* _Aim_: Can you copy out each of the following lines word for word, without changing anything?

* _Material provided_:
*****

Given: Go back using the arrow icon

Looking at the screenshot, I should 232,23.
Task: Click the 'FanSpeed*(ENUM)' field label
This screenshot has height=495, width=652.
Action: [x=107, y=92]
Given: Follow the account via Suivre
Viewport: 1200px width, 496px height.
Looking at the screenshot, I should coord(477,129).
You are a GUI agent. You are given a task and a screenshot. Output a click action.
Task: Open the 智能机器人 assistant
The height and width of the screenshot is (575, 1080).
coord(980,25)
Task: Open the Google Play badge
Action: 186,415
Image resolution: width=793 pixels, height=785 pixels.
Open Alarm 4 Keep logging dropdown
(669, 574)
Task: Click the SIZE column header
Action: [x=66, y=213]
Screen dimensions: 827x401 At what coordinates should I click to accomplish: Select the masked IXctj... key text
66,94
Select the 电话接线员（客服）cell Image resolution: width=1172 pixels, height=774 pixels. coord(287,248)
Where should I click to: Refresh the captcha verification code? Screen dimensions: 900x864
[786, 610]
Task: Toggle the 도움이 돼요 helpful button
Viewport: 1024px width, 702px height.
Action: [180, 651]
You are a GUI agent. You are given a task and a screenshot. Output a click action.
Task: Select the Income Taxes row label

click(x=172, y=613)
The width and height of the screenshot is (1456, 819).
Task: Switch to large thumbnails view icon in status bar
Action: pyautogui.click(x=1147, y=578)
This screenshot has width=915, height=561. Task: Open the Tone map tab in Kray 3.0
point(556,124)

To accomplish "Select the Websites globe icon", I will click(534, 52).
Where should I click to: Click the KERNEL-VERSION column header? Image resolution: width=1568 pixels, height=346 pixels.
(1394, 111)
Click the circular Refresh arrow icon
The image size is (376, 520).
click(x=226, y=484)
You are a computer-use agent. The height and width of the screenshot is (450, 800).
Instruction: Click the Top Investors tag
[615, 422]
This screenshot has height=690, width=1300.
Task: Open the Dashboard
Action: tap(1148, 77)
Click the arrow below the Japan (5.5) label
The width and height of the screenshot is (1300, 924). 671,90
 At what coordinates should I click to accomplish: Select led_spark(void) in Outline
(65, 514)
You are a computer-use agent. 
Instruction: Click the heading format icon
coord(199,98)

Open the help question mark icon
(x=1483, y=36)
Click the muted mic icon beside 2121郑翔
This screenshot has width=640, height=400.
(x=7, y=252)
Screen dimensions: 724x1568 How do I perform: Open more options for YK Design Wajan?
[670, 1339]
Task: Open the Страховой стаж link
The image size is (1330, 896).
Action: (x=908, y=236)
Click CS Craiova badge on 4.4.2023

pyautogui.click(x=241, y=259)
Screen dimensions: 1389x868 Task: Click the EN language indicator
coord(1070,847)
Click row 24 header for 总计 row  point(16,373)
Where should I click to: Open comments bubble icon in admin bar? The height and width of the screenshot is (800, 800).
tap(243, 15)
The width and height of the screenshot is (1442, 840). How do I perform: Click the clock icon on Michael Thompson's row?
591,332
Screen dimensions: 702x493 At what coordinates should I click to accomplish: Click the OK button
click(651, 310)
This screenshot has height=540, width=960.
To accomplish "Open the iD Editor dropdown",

*****

* _Solution to the problem_:
Given: Go back using the arrow icon

Looking at the screenshot, I should 232,23.
Task: Click the 'FanSpeed*(ENUM)' field label
This screenshot has height=495, width=652.
Action: [x=107, y=92]
Given: Follow the account via Suivre
Viewport: 1200px width, 496px height.
Looking at the screenshot, I should coord(477,129).
You are a GUI agent. You are given a task and a screenshot. Output a click action.
Task: Open the 智能机器人 assistant
The height and width of the screenshot is (575, 1080).
coord(980,25)
Task: Open the Google Play badge
Action: 186,415
Image resolution: width=793 pixels, height=785 pixels.
Open Alarm 4 Keep logging dropdown
(669, 574)
Task: Click the SIZE column header
Action: [x=66, y=213]
Screen dimensions: 827x401 At what coordinates should I click to accomplish: Select the masked IXctj... key text
66,94
Select the 电话接线员（客服）cell Image resolution: width=1172 pixels, height=774 pixels. coord(287,248)
Where should I click to: Refresh the captcha verification code? Screen dimensions: 900x864
[786, 610]
Task: Toggle the 도움이 돼요 helpful button
Viewport: 1024px width, 702px height.
Action: [180, 651]
You are a GUI agent. You are given a task and a screenshot. Output a click action.
Task: Select the Income Taxes row label

click(x=172, y=613)
The width and height of the screenshot is (1456, 819).
Task: Switch to large thumbnails view icon in status bar
Action: pyautogui.click(x=1147, y=578)
This screenshot has width=915, height=561. Task: Open the Tone map tab in Kray 3.0
point(556,124)

To accomplish "Select the Websites globe icon", I will click(534, 52).
Where should I click to: Click the KERNEL-VERSION column header? Image resolution: width=1568 pixels, height=346 pixels.
(1394, 111)
Click the circular Refresh arrow icon
The image size is (376, 520).
click(x=226, y=484)
You are a computer-use agent. The height and width of the screenshot is (450, 800).
Instruction: Click the Top Investors tag
[615, 422]
This screenshot has height=690, width=1300.
Task: Open the Dashboard
Action: tap(1148, 77)
Click the arrow below the Japan (5.5) label
The width and height of the screenshot is (1300, 924). 671,90
 At what coordinates should I click to accomplish: Select led_spark(void) in Outline
(65, 514)
You are a computer-use agent. 
Instruction: Click the heading format icon
coord(199,98)

Open the help question mark icon
(x=1483, y=36)
Click the muted mic icon beside 2121郑翔
This screenshot has width=640, height=400.
(x=7, y=252)
Screen dimensions: 724x1568 How do I perform: Open more options for YK Design Wajan?
[670, 1339]
Task: Open the Страховой стаж link
The image size is (1330, 896).
Action: (x=908, y=236)
Click CS Craiova badge on 4.4.2023

pyautogui.click(x=241, y=259)
Screen dimensions: 1389x868 Task: Click the EN language indicator
coord(1070,847)
Click row 24 header for 总计 row  point(16,373)
Where should I click to: Open comments bubble icon in admin bar? The height and width of the screenshot is (800, 800).
tap(243, 15)
The width and height of the screenshot is (1442, 840). How do I perform: Click the clock icon on Michael Thompson's row?
591,332
Screen dimensions: 702x493 At what coordinates should I click to accomplish: Click the OK button
click(651, 310)
This screenshot has height=540, width=960.
To accomplish "Open the iD Editor dropdown",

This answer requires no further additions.